Although the remains of many fossil mammals have been found in the 40,000 to 10,000 year old layers of the tar pits, the site is best known as a predator trap. The bones of large carnivores vastly outnumber those of herbivores, and among the most numerous predators at the site are Smilodon and the American lion Panthera leo atrox. Dozens of individuals from both species have been found, and, with such a large sample to work from, paleontologists Julie Meachen-Samuels and Wendy Binder used the collection of jaw bones to see if they could detect differences between the sexes in each species.
Before they started taking measurements of jawbones, though, the authors of the recent study had to consider a few potentially confounding factors. The most important issue was finding a way to determine the approximate age of the animals in their sample. Without a way to do this, animals of different ages might be mistakenly assigned to different sexes.
Previous studies used tooth wear to determine the approximate ages of fossil carnivores from La Brea. The logic was that since teeth don’t regenerate after they have been formed, individuals with well-worn teeth would be older than those with less-damaged teeth.
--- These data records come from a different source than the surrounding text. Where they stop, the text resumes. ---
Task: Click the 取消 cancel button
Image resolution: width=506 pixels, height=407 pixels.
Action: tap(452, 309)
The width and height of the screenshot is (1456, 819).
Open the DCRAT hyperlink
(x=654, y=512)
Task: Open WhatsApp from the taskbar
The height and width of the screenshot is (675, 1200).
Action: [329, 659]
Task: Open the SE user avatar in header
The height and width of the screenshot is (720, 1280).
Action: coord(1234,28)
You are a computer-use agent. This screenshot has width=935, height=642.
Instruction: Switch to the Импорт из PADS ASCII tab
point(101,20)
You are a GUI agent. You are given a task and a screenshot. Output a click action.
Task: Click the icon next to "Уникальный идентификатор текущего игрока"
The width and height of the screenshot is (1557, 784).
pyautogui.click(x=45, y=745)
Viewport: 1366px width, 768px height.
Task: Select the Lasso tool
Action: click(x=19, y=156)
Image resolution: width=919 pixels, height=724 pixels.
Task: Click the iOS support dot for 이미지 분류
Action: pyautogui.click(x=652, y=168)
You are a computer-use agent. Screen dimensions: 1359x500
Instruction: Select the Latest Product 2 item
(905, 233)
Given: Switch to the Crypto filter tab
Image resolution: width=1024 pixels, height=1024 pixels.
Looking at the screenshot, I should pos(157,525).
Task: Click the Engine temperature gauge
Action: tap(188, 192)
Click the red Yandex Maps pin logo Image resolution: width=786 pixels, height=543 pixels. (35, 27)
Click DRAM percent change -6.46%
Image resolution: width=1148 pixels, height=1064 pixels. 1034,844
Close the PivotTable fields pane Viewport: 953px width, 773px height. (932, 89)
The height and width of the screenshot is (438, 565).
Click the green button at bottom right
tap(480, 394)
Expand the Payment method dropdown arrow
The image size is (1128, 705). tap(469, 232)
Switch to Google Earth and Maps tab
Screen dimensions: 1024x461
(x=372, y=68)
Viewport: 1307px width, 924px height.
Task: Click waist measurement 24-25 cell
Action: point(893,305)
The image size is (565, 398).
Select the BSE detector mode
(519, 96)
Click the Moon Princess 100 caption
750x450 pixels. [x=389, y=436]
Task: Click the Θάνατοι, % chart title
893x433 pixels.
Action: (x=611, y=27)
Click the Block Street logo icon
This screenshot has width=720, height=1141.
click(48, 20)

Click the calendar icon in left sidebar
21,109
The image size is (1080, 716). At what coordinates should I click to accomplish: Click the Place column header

This is true at a general level, but studies of carnivores from different spots within the larger La Brea locality have shown that some carnivores exhibited more tooth wear at younger ages than older carnivores from different areas. The amount of tooth wear seen in an individual jaw can be deceptive, and so the authors of the new study found a different way to estimate the age of the fossil cats.
As big cats age, Meachen-Samuels and Binder explain, the pulp cavities inside their canine teeth become increasingly infilled with dentin. The older the animal is, the more filled-in that pulp cavity is, and this isn’t influenced by outside factors like those that cause tooth wear (e.g. chewing on bones). Not only that, but the amount of dentin inside the canine teeth can be detected via x-rays, meaning that this important information can be gathered cheaply and without causing damage to the fossils themselves.
With the adoption of this technique, Meachen-Samuels and Binder were able to compare the amount of dentin in the canine teeth with the size of the lower jaw, which acts as a proxy for body size. This data could then be plotted out on a graph to see where individuals fell out in relation to each other in Smilodon and American lions. The resulting pattern would reflect whether or not there were significant differences between males and females.
In a species where males differed significantly from females, for example, it would be expected that the data points would cluster into two groups; one representing males and the other females. In a species with low sexual dimorphism, however, the measurements should all cluster closely around each other and show no division between two distinct types. As a test that would be useful for later comparison, the authors plotted the data from modern lions whose sex was known, and they showed the expected distribution. With one possible exception, there were distinct clusters and males and females divided by an intermediate gap that was not occupied.
The trend seen among the modern lions allowed the researchers to accurately interpret the data for the extinct La Brea lions and Smilodon. As might be expected, the measurements from the fossil lions fell into two separate groups, just like their modern counterparts, with the larger individuals probably being males and the smaller ones being females. The American lions were definitely sexually dimorphic.
No such division was seen in Smilodon, though. Even though certain individuals had been hypothesized to be male or female, all the individuals clustered much more closely together than in either of the lion groups. A minor split between slightly larger male and smaller female Smilodon appeared to be present, but the overall pattern was that the La Brea sabercats showed little to no sexual dimorphism. This is consistent with what has previously been proposed from comparisons of skulls and skeletons, but further studies are required to be sure.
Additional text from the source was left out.